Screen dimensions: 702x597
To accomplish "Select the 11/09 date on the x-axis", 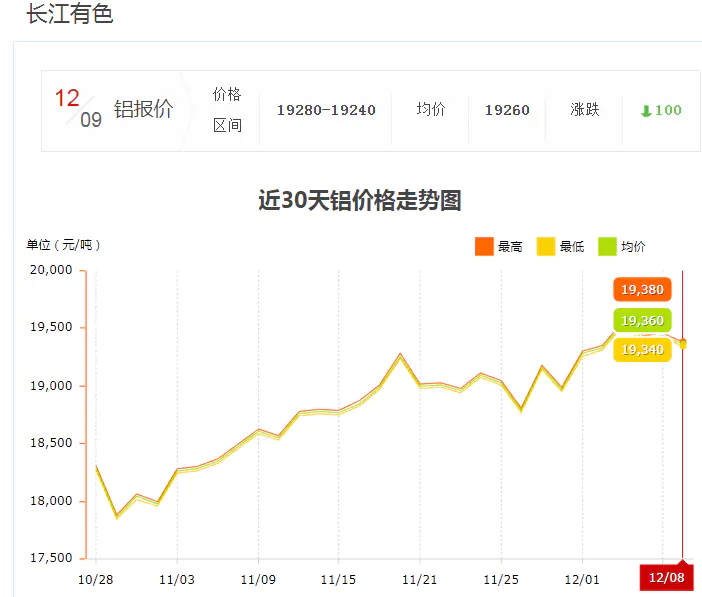I will coord(258,578).
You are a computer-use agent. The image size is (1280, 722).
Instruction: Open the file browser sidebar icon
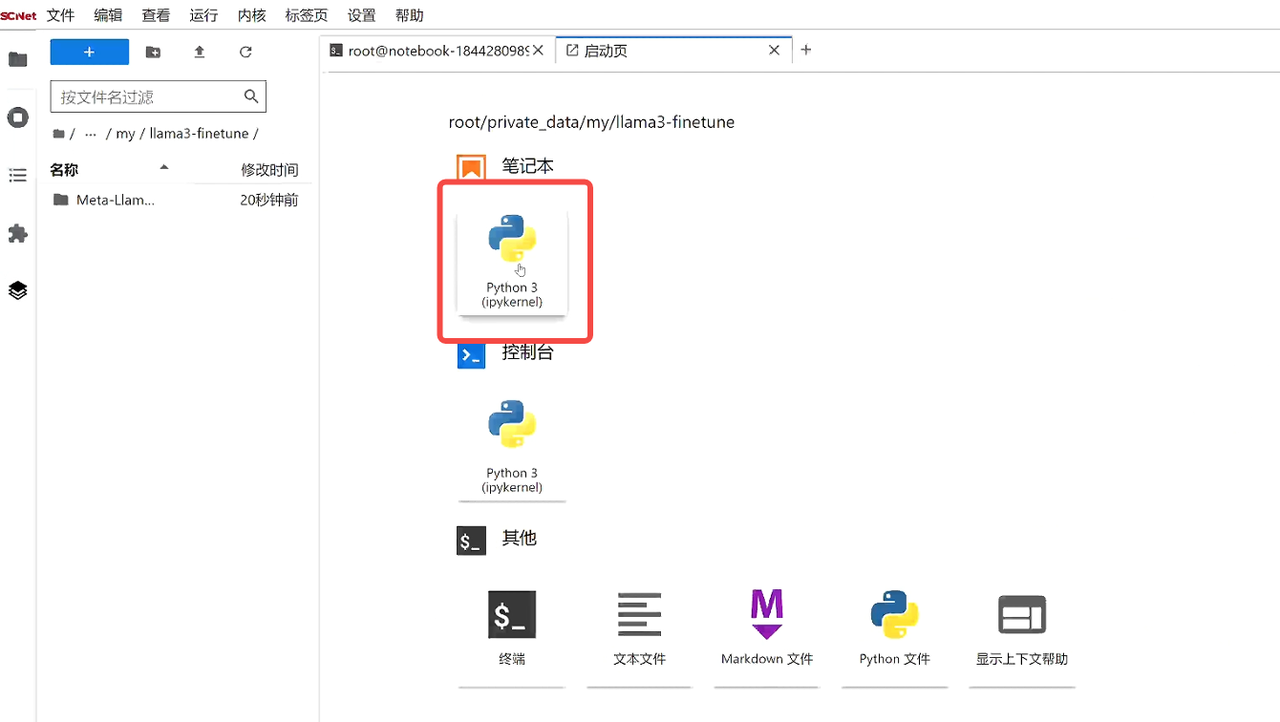tap(18, 60)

****************

### [Task to carry out]
Repeat the line containing "You are a computer-use" and every line after it up to the end of the material above, exactly as they stand, minus the pictures.

### [Answer for the task]
You are a computer-use agent. The image size is (1280, 722).
Instruction: Open the file browser sidebar icon
tap(18, 60)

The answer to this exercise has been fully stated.